■ Problem statement: Pictures stay out; please output the remaining data exactly.

■ Records for this exercise:
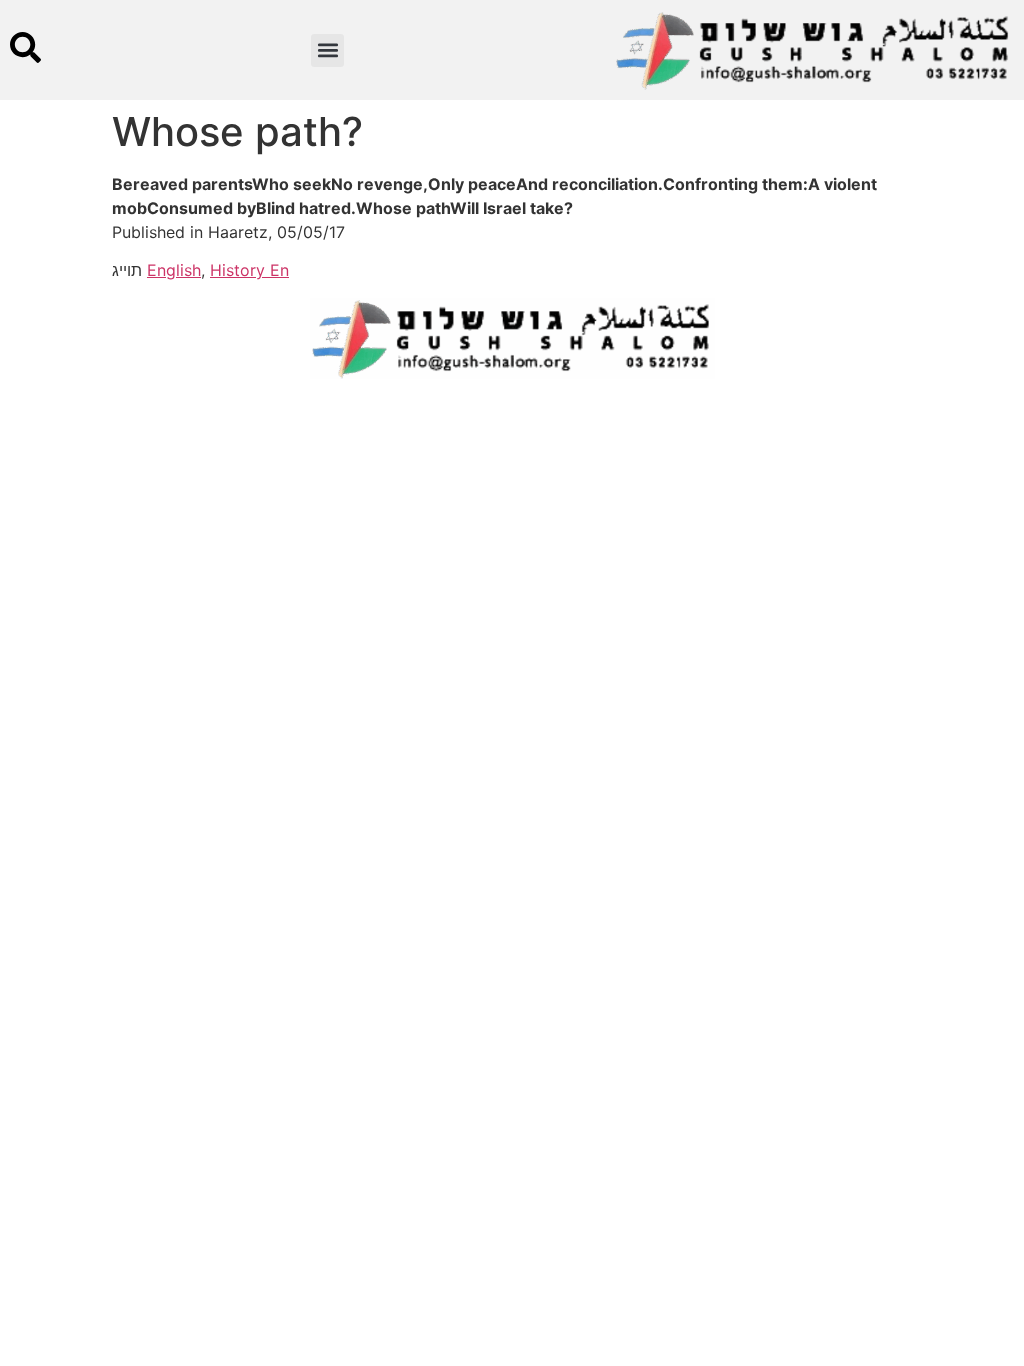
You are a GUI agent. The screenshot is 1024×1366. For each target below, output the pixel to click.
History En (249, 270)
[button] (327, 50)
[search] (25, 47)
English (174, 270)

■ Result for this exercise:
You are a GUI agent. The screenshot is 1024×1366. For each target below, output the pixel to click.
History En (249, 270)
[button] (327, 50)
[search] (25, 47)
English (174, 270)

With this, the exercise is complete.